Insomma, lo stereotipo dell’abruzzese (maschio) forte e gentile è fortemente in discussione. Certo, le generalizzazioni sono sempre improprie e ingiuste, ma la favorevole reputazione non può continuare a reggere la scena, se dalla nostra regione continuano a provenire fatti di cronaca, finanche di sangue, contro le donne. Molte di loro non hanno il coraggio di denunciare le violenze che si consumano fra le mura domestiche: spesso, più delle conseguenze dirette a opera del marito o del compagno violenti, si teme la disapprovazione sociale. Proprio così. Denunciare il proprio marito per le violenze subite in casa, soprattutto nei paesi, non è sempre considerato un atto di dignità e coraggio: può essere, molto spesso, interpretato, nel migliore dei casi, come lesa maestà o, peggio, come capricci che derivano dai “grilli saltati nella testa”. Si preferisce soffrire in silenzio piuttosto che rovinare la reputazione di quel brav’uomo tanto apprezzato da amici e parenti. Poi, accade l’irreparabile e allora arriva l’immancabile intervista al vicino di casa: “un uomo tranquillo, una brava persona, nessuno di noi poteva aspettarselo”. L’irreparabile, però, qualche volta, accade anche quando chi è chiamato a valutare le minacce e le violenze denunciate sottovaluta la portata della loro pericolosità.

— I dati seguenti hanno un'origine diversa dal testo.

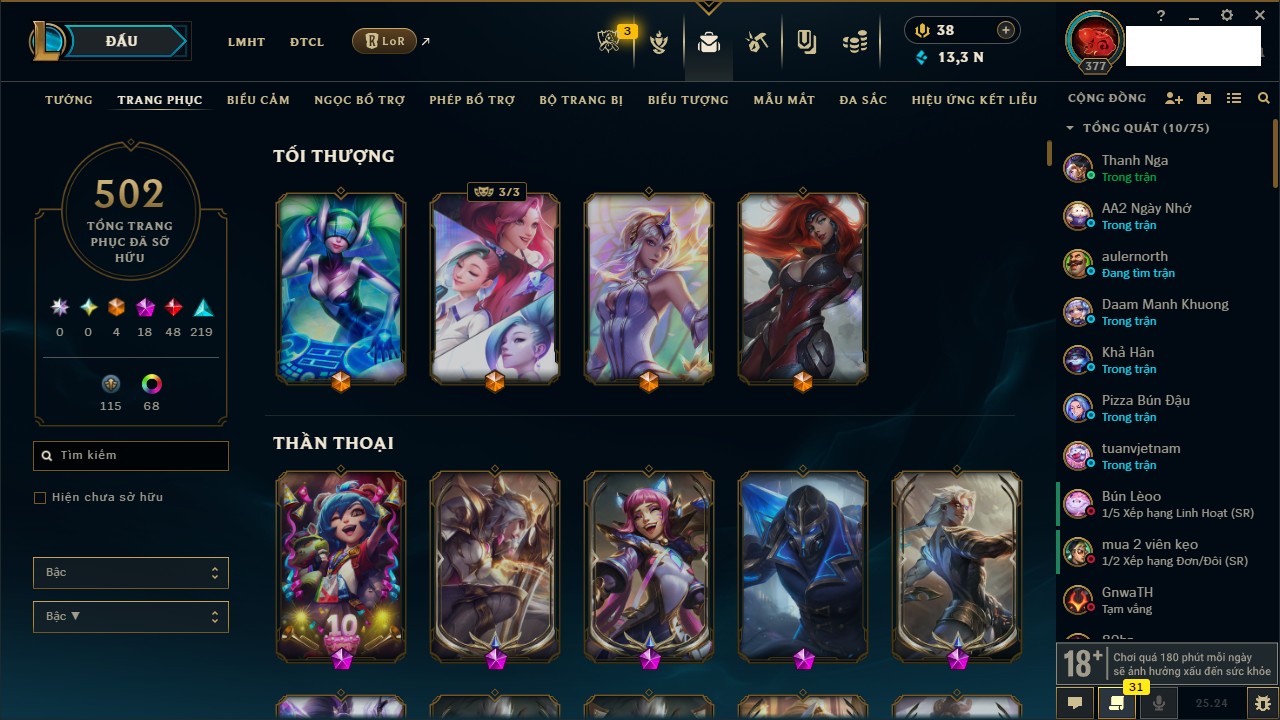Screen dimensions: 1280x720
Task: Open the loot crafting hammer icon
Action: [x=757, y=42]
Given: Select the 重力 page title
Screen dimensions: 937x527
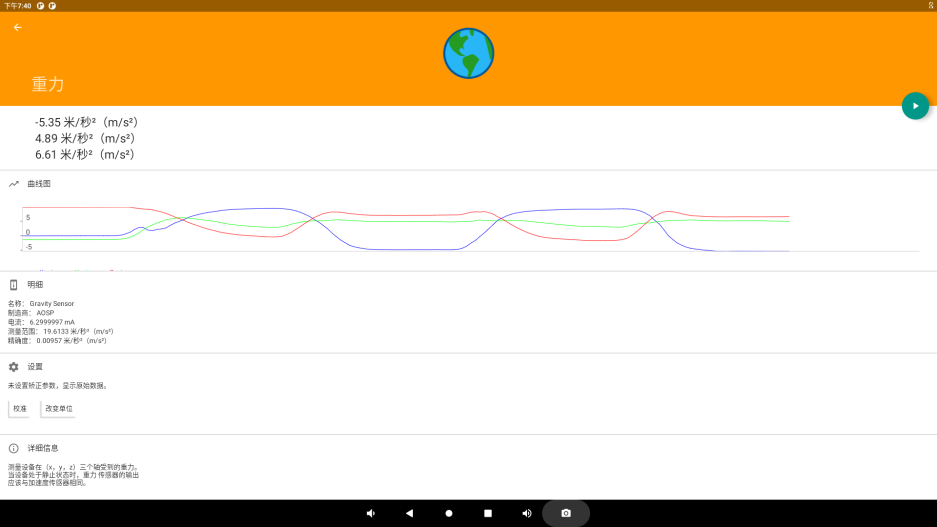Looking at the screenshot, I should (48, 85).
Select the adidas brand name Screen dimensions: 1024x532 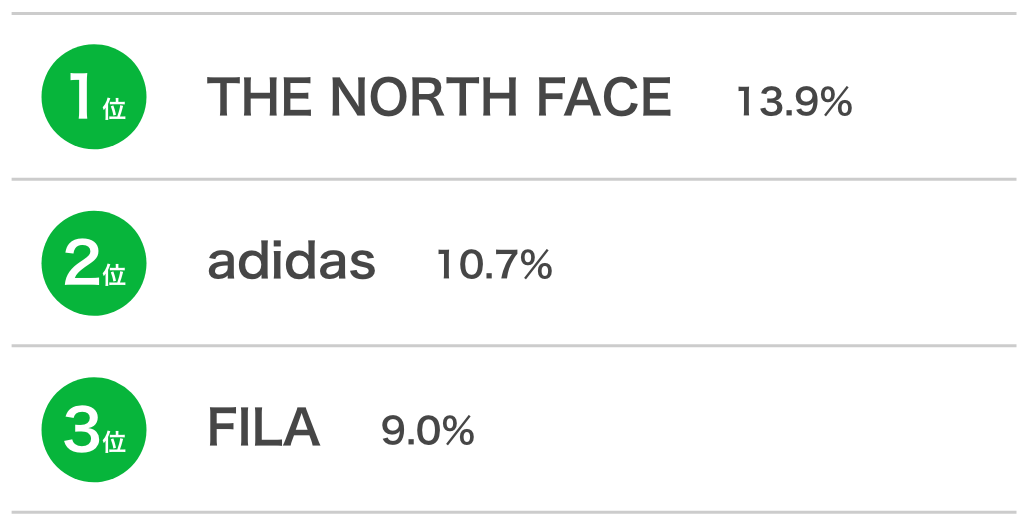[291, 261]
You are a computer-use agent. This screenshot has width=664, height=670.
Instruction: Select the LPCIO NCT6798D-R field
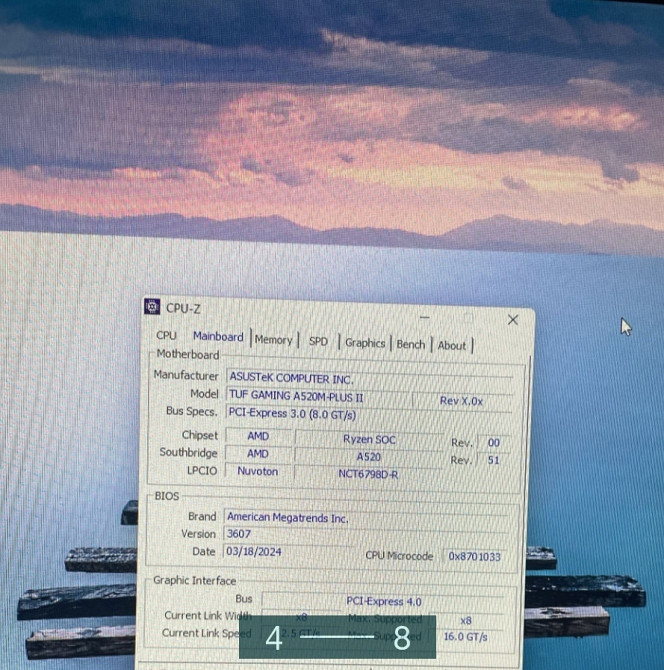tap(368, 473)
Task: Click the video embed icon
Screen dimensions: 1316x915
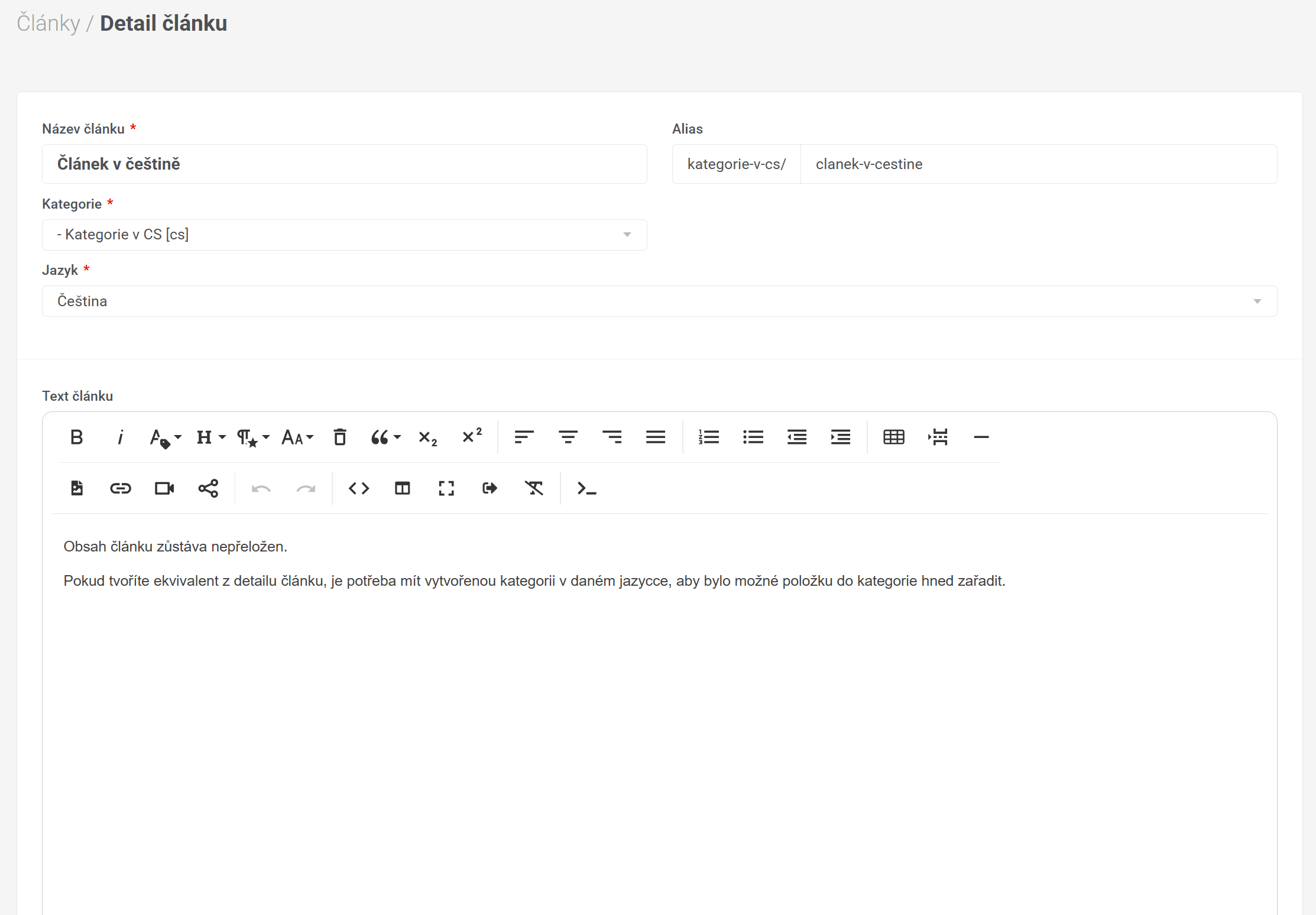Action: click(x=164, y=488)
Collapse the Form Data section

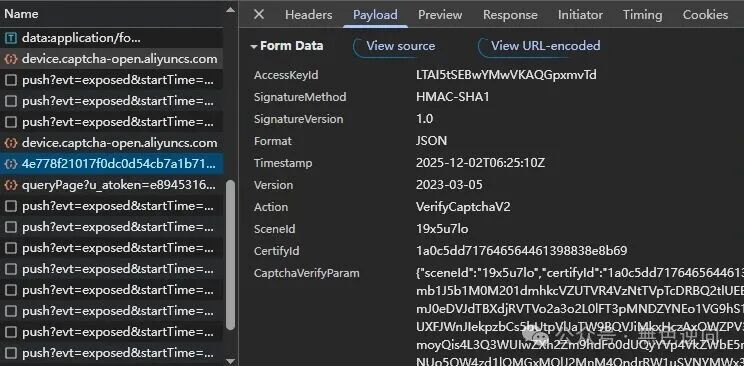point(254,47)
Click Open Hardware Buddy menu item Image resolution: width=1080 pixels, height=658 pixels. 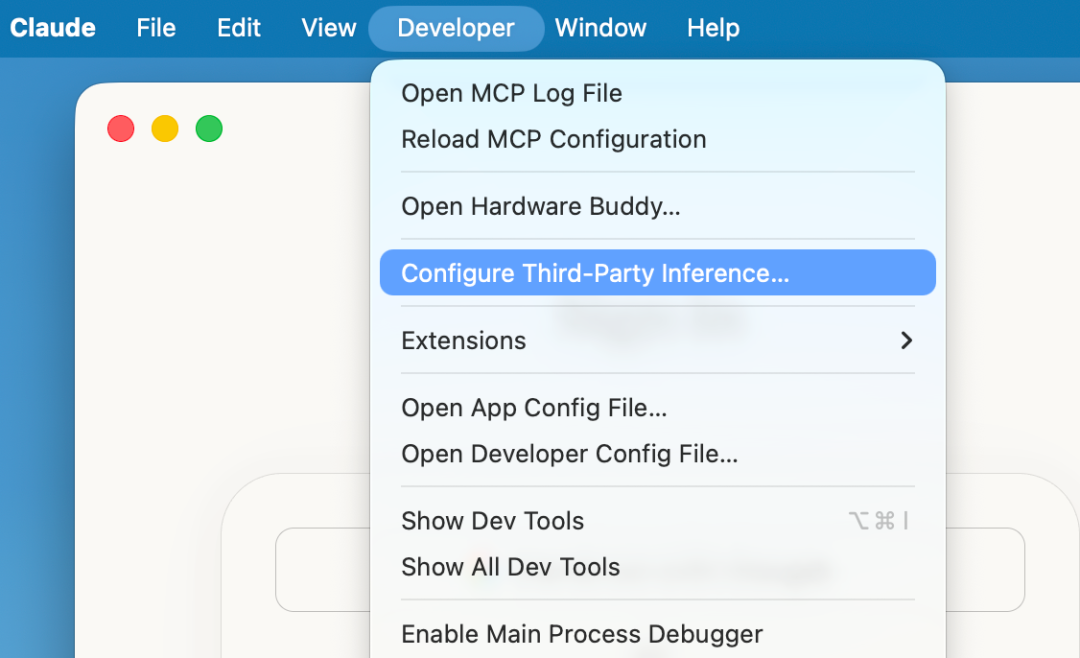[540, 206]
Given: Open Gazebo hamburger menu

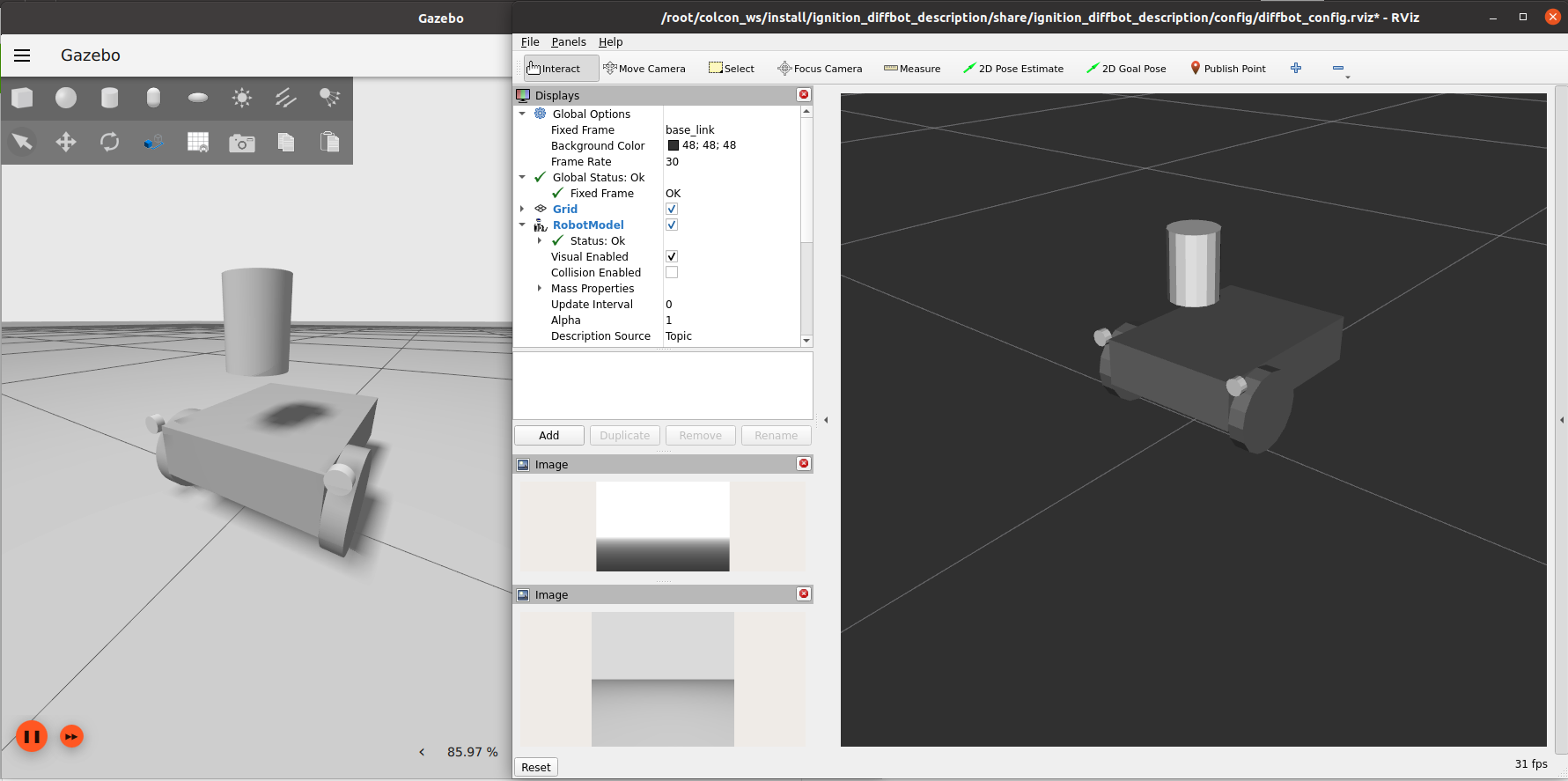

Ad agosto 2013 il governo italiano ha emanato con decreto legge (convertito lo scorso ottobre) norme penali che aggravano le ipotesi di atti persecutori od omicidio contro il coniuge o il convivente, tramite specifiche aggravanti dei reati. Una legge importante che, tuttavia, non determinerà un cambio culturale: esso potrà avvenire solo quando le condizioni strutturali daranno pari opportunità a entrambi i sessi. Non è una prospettiva che si presenterà dietro l’angolo.